Advogado criminalista, Antônio Carlos de Almeida Castro, popularmente conhecido como Kakay, também tem o mesmo entendimento e alega que a graça constitucional não alcança os efeitos secundários da condenação. Ou seja, mesmo que Daniel não seja preso, ele se tornaria inelegível, já que a perda dos direitos políticos é uma consequência da condenação através da lei da Ficha Limpa. “No tocante a perda dos direitos políticos, o Supremo Tribunal Federal já decidiu isso e, sem sobra de dúvidas, no momento da condenação ele [Daniel Silveira] já perdeu os direitos políticos”, argumenta. Kakay ressalta que os efeitos da lei Ficha Limpa já são aplicáveis ao deputado mesmo sem o trânsito em julgado pelo tipo de delito cometido. “O crime dele é contra a segurança nacional, contra as instituições democráticas, logo, a simples condenação já traz os efeitos da Ficha Limpa”, opina o advogado, antes de ser enfático: “Ele já perdeu os direitos políticos”.
Em 2016, após ser cassado pelo plenário da Câmara dos Deputados, em setembro, o ex-presidente da Casa Eduardo Cunha tornou-se inelegível e encontra-se até o momento impossibilitado de disputar cargos eletivos. Agora filiado ao PTB, Cunha permanecerá com seus direitos políticos suspensos até 2027. O ex-ministro da Casa Civil, José Dirceu, também tornou-se inelegível após ter o seu mandato cassado em 2005. Na ocasião, 293 deputados optaram pela sua cassação, e o parlamentar perdeu o direito de concorrer aos pleitos no país. No mesmo ano, Roberto Jefferson também foi cassado pela Câmara com 313 votos favoráveis de seus pares.

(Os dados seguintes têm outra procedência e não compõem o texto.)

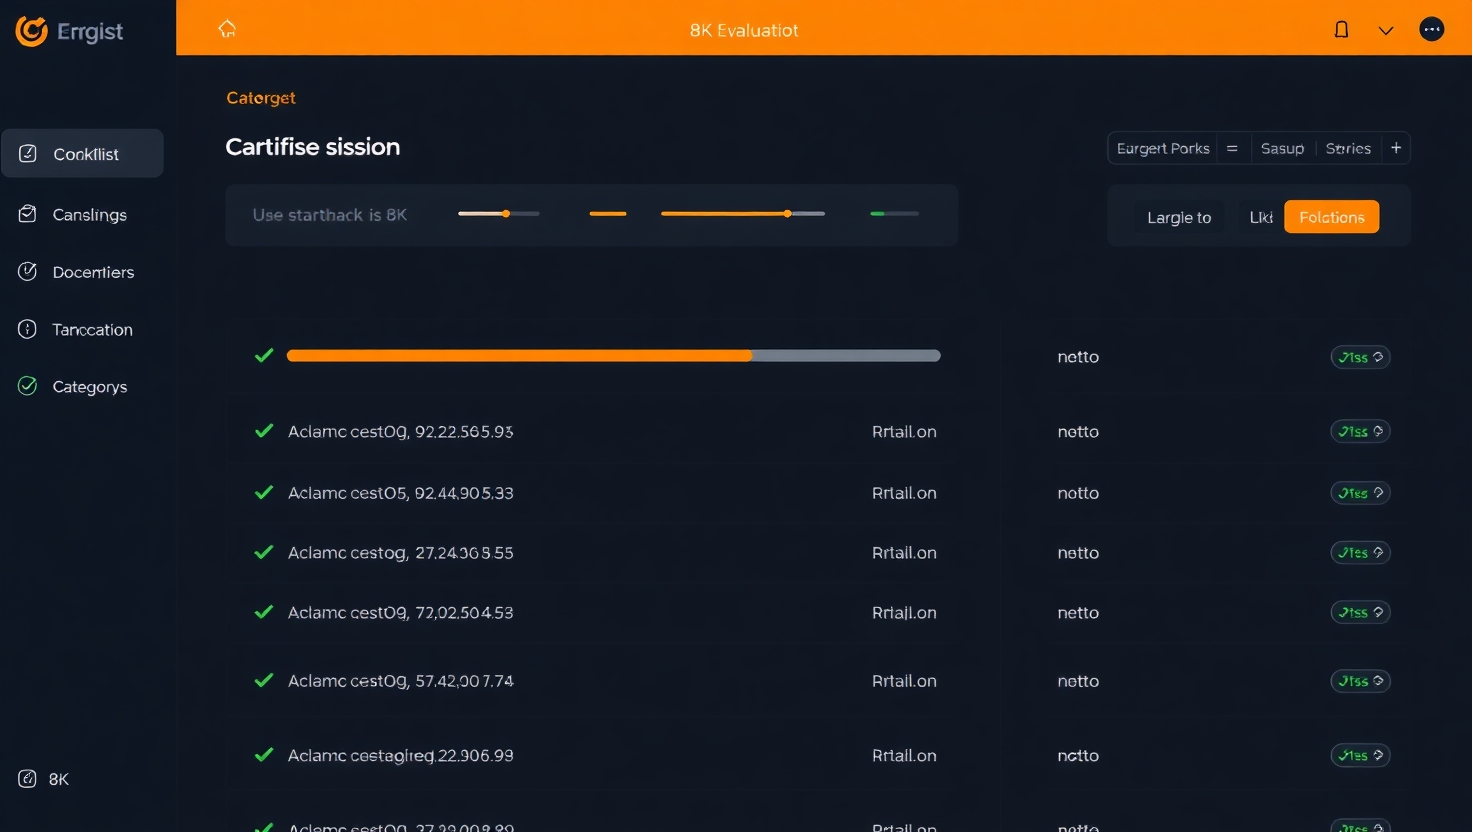Open the three-dot more options menu
This screenshot has height=832, width=1472.
1432,30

Em todos os casos, os parlamentares também foram condenados pelo Judiciário.
Miguel Reale Júnior, advogado e ex-ministro da Justiça, entende que a “decisão condenatória do Supremo Tribunal Federal, independentemente de ser considerado o decreto de graça constitucional ou não, é determinante no sentido da perda dos direitos políticos e da inelegibilidade”. O co-autor do pedido de impeachment que afastou a ex-presidente Dilma Rousseff (PT) defendeu que “mesmo que se tenha por válido o decreto de graça, ele não atinge as consequências da condenação”, sendo um desses efeitos a “perda dos direitos políticos e da inelegibilidade”.

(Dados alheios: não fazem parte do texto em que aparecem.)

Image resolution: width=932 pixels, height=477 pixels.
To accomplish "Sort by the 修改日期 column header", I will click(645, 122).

“É jurisprudência da Câmara dos Deputados que, quando há condenação em transitado e julgado, cabe à Mesa, tão somente, declarar a perda de mandato. Portanto, a vontade do presidente da Câmara [Arthur Lira] em, eventualmente, não cumprir contraria as decisões anteriores e casos semelhantes”, informou. O jurista também opinou que não faz questão da candidatura de Daniel Silveira, pois trata-se de “alguém que ofendeu a República e cometeu crimes de lesão à ordem constitucional”. “Acho que é um benefício que ele não venha a se candidatar”, disse Reale.